# polishing shell casings



## cybermania (Apr 22, 2006)

polishing shell casings is pretty straight forward with the walnut media and corn cob media but what are some of the methods some of you use to polish/clean those dirty filthy ones? Come on, give up some of those secrets its only the internet.......I wont tell.....I promise....:bounce:


----------



## davidb (May 10, 2006)

Wipe down with Neverdull is usually all that's needed as I don't use range cases. Soak in liquid cleaner to get the inside about every other loading..

If I did big batches for an automatic then I would use the polisher more.


----------



## beachrat (Mar 12, 2005)

i use nu-finish car polish in my crushed walnut, comes out clean and shiny


----------



## Pocketfisherman (May 30, 2005)

I put two capfuls of Hopps Number nine nitro solvent in with the walnut media and it cuts the tumbling time in half. DO NOT use copper bore solvent cleaner. It has ammonia and will leach the copper out of the brass severely weakening it.


----------



## Timemachine (Nov 25, 2008)

davidb and beachrat ...... yep.

X2


----------



## cybermania (Apr 22, 2006)

yep..... heard of the nu-finish thing before.....have to give it a try.....i cut bounce fabric softner sheets into one inch squares.....cuts down on the dust .....


----------



## Ernest (May 21, 2004)

Just got done doing 3000 5.56/.223 rangers from an outdoor location. 

Walnut to clean the filth. Corncob to shine. Buy the walnut as lizard litter at Petco/Petmart. 

I cleaned with the walnut, fired the brass, and then next round thru, used the corn cob for that gold luster. 

For stains/dark brass, try Lemonshine. Dishwasher product with citric acid. Turns them a bit pink but removes the tranish. Also pretty effective in cleaning carbon.


----------



## Bantam1 (Jun 26, 2007)

I just toss a cap full of Flitz metal polish in with my media. It seems to do the trick. Personally I toss the really bad looking range brass out. If I pick it up and its pretty bad looking then I won't take it.


----------



## cybermania (Apr 22, 2006)

the ugly ones just need more love.........


----------



## B-Money (May 2, 2005)

→ TO DO
1. List every username that heads a post in the thread on polishing shell casings, counting each name once.
2. Sum up the shell-casing thread in two sentences.
3. Print the part of the shell-casing thread that begins at the words "i use nu-finish" and stops after "severely weakening it.".
The data that follows comes from a different source.

→ RECORDS PROVIDED

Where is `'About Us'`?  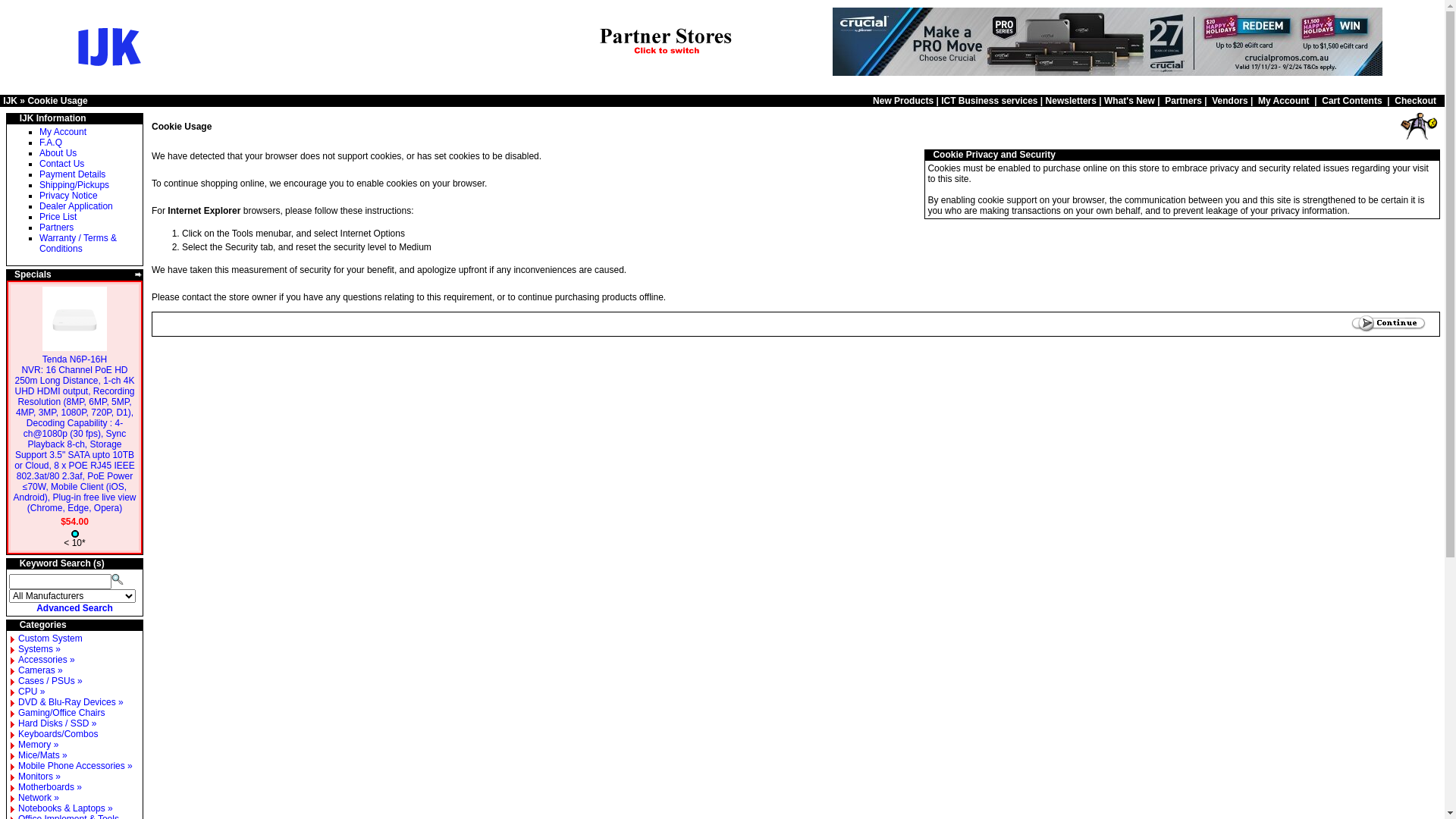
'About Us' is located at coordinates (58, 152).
---
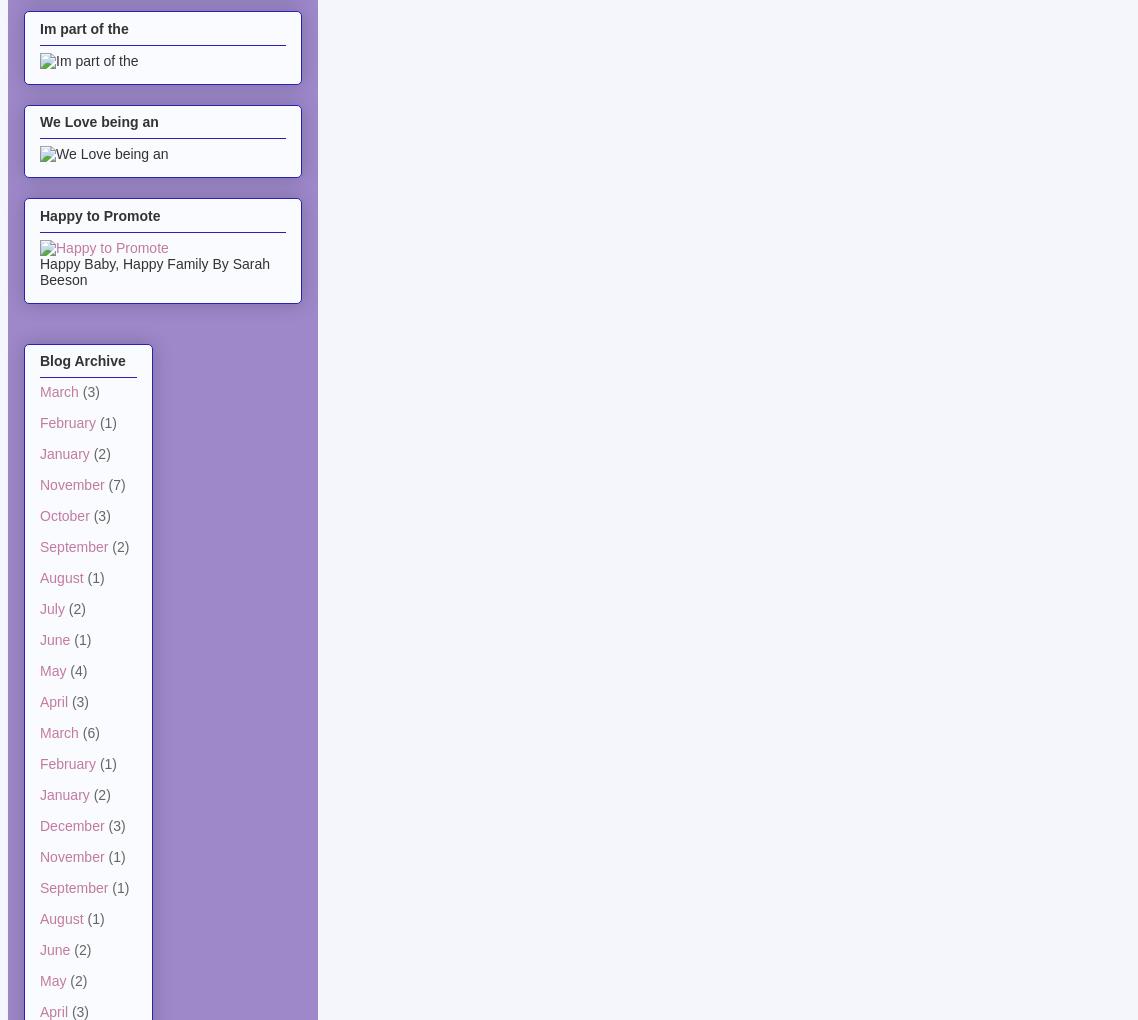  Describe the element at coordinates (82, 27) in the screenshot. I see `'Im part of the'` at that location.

→ SOLUTIONS BELOW
1.
cybermania
davidb
beachrat
Pocketfisherman
Timemachine
Ernest
Bantam1
B-Money

2. Posters share ways to clean and polish dirty shell casings, such as adding nu-finish car polish, Hopps Number nine nitro solvent or Flitz metal polish to the tumbling media, or using walnut to clean and corn cob to shine. One warns against copper bore solvent cleaner because its ammonia leaches copper from the brass and weakens it, and another suggests Lemonshine for stained or dark brass.

3.
i use nu-finish car polish in my crushed walnut, comes out clean and shiny


----------



## Pocketfisherman (May 30, 2005)

I put two capfuls of Hopps Number nine nitro solvent in with the walnut media and it cuts the tumbling time in half. DO NOT use copper bore solvent cleaner. It has ammonia and will leach the copper out of the brass severely weakening it.